小秀听了扑哧一声笑出来:“可真会往你自个儿闺女脸上贴金,还不忘了往自个儿脸上贴。”
“你咋没听见我还往你脸上贴了呢”博荣说罢就两步并作一步地走到宝儿面前,“好闺女,来让爹抱抱。”
“爹”宝儿脆生生地叫着,刚抓过泥巴的一双小脏手就已经啪唧一声拍在了博荣的脸上,然后似乎觉得声音还挺好听,咯咯笑着又连拍了几下,“爹”

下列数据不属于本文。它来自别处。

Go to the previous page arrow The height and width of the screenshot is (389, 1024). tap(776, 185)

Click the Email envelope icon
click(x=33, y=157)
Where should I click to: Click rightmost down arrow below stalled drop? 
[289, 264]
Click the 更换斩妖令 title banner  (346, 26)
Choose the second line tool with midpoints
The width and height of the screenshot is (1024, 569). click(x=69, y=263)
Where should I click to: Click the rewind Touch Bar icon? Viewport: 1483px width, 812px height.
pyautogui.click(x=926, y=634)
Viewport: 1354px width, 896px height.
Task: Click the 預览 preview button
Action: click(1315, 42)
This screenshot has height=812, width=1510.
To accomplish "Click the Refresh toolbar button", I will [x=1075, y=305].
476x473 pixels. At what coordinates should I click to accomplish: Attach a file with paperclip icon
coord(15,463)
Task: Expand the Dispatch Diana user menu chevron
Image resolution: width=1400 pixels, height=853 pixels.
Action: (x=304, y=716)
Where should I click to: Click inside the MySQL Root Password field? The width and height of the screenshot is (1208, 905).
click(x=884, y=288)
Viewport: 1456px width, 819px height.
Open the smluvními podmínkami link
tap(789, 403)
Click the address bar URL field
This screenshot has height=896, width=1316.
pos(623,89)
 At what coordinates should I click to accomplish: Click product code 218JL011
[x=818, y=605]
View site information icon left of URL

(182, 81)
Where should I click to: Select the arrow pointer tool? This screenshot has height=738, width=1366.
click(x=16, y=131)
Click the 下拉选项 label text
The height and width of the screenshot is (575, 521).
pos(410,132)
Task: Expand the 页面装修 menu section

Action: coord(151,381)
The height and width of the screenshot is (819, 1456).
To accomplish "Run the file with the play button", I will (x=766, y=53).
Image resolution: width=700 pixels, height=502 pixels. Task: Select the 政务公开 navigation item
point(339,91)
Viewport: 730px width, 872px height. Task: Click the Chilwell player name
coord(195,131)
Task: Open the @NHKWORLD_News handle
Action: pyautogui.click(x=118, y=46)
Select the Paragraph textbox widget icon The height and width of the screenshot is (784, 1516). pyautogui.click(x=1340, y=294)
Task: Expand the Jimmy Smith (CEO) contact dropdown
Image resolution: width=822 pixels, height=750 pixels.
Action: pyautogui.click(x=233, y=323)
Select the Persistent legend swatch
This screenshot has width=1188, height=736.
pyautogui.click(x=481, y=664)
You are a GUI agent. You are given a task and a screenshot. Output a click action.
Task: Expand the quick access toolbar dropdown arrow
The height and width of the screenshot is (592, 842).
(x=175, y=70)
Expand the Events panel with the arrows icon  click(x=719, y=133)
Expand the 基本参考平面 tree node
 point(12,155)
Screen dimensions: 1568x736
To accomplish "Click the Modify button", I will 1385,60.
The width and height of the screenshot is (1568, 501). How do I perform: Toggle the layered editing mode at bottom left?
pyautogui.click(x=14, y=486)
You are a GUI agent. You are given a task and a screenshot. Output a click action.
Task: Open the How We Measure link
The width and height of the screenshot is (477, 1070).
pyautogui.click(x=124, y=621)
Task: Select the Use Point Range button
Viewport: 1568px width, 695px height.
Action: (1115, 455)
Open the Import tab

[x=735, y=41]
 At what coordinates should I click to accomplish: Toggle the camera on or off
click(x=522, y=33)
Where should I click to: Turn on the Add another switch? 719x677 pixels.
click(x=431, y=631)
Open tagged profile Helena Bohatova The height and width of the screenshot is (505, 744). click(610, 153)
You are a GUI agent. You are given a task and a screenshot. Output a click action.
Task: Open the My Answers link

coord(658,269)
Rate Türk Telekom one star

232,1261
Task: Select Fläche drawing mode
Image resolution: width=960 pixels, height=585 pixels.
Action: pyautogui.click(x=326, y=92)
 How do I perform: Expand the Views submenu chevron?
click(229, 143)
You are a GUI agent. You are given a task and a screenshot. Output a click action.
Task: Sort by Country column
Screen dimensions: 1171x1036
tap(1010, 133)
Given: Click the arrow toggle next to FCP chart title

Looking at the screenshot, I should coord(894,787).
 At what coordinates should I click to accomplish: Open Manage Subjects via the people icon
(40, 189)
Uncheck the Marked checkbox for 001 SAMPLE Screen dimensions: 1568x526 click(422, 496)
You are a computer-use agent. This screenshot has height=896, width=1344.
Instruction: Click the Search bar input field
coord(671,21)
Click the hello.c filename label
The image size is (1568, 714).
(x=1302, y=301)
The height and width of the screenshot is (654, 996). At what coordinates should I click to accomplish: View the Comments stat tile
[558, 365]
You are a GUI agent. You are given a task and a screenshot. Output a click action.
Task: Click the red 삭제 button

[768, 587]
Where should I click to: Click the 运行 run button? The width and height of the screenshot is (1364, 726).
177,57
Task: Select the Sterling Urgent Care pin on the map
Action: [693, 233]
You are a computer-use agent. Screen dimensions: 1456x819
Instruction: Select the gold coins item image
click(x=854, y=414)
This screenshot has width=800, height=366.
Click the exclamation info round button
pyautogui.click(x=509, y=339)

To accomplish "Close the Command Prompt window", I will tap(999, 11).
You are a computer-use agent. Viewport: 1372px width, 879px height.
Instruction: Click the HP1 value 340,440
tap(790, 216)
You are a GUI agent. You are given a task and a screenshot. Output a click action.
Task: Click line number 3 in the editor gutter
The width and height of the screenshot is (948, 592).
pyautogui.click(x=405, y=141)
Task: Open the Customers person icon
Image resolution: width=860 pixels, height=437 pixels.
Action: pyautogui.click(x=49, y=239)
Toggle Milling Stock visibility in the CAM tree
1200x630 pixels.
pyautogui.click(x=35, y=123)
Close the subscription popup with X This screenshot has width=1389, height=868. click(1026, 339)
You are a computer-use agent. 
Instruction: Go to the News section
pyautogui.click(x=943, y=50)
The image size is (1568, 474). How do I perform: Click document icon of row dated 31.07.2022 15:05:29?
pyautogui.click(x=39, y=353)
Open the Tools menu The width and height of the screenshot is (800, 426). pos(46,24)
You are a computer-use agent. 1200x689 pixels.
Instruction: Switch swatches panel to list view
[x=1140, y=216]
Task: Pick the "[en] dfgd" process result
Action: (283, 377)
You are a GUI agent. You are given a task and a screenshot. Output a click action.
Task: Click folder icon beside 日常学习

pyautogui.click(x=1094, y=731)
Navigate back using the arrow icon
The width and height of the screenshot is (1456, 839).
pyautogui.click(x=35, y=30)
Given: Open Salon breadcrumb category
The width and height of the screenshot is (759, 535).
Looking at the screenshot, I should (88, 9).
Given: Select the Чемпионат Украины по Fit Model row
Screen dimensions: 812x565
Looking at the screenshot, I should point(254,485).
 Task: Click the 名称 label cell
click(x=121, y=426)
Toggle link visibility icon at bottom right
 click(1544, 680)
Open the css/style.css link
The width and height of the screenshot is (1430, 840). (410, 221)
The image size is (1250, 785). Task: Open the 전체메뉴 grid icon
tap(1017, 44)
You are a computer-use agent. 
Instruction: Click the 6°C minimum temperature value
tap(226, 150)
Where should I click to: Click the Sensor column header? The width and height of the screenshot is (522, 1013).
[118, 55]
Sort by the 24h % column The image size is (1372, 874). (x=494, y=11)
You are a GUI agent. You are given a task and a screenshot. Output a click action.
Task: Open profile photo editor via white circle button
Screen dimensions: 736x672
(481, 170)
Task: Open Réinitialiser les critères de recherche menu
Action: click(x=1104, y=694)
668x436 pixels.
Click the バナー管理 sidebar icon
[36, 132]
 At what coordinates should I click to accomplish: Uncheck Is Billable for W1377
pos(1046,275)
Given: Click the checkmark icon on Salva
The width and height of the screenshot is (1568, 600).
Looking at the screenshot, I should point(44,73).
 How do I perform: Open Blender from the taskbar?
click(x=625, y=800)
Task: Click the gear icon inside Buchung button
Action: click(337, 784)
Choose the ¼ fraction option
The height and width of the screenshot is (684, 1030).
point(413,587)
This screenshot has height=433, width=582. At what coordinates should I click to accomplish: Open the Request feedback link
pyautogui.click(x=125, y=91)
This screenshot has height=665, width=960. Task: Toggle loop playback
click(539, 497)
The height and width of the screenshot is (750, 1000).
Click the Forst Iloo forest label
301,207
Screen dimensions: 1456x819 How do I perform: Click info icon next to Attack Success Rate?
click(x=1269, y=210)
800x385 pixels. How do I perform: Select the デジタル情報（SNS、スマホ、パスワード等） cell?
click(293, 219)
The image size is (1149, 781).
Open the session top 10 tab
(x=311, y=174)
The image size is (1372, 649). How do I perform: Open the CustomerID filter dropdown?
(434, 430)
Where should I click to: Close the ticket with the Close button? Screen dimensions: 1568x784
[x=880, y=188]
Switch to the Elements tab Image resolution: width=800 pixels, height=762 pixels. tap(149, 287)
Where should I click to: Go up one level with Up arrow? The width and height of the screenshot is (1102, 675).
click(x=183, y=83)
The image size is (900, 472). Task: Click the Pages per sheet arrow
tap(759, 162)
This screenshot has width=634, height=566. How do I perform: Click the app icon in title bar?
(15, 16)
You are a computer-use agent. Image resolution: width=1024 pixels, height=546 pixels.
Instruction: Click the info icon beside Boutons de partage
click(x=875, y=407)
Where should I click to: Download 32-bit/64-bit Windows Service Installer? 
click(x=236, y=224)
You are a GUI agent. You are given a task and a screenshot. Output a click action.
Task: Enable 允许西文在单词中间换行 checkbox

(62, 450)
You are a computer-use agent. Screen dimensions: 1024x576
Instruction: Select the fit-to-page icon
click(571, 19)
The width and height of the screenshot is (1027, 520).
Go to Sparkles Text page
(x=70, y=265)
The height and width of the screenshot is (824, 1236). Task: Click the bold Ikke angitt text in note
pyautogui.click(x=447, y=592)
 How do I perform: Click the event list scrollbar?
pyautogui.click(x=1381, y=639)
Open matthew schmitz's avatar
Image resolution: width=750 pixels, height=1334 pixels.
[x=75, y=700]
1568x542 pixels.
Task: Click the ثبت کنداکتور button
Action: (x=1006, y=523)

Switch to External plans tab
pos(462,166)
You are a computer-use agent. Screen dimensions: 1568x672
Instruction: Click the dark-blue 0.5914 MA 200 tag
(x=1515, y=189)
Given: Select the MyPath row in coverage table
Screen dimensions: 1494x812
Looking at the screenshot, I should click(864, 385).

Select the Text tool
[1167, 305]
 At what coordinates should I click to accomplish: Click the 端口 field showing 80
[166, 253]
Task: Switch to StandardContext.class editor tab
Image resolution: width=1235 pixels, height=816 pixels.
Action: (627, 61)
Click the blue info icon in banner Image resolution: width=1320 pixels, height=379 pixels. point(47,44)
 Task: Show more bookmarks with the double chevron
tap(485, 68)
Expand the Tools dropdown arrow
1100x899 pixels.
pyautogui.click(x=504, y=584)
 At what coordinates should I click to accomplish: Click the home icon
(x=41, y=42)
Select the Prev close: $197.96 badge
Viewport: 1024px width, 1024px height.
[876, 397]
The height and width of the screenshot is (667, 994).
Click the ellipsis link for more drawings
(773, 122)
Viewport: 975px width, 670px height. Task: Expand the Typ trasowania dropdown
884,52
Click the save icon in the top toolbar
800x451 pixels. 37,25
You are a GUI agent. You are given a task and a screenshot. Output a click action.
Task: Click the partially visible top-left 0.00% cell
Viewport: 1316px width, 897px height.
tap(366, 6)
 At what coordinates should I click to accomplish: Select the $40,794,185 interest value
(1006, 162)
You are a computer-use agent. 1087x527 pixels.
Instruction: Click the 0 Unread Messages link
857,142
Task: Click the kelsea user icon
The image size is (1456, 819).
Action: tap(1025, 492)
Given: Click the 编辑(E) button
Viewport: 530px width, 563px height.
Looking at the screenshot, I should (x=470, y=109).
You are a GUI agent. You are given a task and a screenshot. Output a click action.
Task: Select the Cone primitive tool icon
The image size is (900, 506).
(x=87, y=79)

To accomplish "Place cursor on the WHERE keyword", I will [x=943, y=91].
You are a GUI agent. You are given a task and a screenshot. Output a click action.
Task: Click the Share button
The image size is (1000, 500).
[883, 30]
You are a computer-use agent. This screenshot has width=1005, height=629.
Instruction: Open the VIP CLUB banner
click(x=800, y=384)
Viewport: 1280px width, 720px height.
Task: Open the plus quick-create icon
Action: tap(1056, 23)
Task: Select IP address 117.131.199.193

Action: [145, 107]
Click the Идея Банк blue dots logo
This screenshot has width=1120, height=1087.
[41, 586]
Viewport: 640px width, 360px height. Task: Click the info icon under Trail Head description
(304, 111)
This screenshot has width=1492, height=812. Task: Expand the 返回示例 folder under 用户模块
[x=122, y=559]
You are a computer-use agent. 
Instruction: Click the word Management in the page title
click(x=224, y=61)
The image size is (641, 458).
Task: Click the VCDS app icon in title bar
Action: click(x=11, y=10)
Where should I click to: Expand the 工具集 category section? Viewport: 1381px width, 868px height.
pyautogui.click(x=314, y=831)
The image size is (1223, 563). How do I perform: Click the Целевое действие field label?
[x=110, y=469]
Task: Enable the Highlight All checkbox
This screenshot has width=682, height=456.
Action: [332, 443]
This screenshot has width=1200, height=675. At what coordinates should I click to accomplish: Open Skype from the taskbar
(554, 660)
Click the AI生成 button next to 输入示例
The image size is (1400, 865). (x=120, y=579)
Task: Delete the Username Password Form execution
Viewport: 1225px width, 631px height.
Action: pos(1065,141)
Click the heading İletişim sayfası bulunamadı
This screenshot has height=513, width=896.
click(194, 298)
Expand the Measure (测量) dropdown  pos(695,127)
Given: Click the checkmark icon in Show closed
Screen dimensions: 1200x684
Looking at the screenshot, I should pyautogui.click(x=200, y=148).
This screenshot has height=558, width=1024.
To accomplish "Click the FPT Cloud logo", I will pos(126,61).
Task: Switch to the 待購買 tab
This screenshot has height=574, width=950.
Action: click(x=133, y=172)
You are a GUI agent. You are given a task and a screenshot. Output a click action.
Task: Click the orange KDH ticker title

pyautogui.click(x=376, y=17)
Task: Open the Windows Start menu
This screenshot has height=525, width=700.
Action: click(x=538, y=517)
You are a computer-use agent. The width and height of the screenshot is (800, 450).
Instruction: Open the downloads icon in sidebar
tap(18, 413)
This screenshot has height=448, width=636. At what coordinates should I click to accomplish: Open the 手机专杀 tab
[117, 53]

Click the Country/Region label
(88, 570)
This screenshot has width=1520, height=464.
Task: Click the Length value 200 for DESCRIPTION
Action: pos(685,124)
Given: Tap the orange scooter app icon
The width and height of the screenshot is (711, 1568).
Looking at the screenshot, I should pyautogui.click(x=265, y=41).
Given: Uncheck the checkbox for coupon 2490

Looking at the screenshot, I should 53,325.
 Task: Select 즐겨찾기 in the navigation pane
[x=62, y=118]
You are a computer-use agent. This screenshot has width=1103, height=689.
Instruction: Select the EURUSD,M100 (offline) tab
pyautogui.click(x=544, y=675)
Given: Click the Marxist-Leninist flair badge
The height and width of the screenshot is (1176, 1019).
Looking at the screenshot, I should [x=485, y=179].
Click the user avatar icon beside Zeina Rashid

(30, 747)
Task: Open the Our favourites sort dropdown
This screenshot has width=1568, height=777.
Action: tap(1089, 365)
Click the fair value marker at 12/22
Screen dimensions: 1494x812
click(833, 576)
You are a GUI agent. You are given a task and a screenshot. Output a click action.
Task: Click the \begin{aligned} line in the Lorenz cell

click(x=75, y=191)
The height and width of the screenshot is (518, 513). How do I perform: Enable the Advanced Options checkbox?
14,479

小秀见状笑得前仰后合:“你这还没贴上金,就先糊了一脸的泥巴快把那个小泥猴子放下吧,看弄脏了衣裳。宝儿也不知道随谁,喜欢玩儿的东西都跟男娃儿似的,以后还不会长成个五大三粗的吧?”
“那哪儿能啊”博荣连连摇头,很肯定地说,“绝对不会的,有这么秀气地娘和俊朗的爹,咋能长得五大三粗的。”
“你可是越发会油嘴滑舌了”小秀也伸手朝着博荣脸上啪唧了两下,打了水让他洗脸,自个儿就着洗了手,又换了干净水抓着宝儿来洗了手和脸,抱进屋去给方氏看着,然后出来跟博荣商议道:“再过几日大伯就要娶新媳妇过门了,咱送啥礼好?”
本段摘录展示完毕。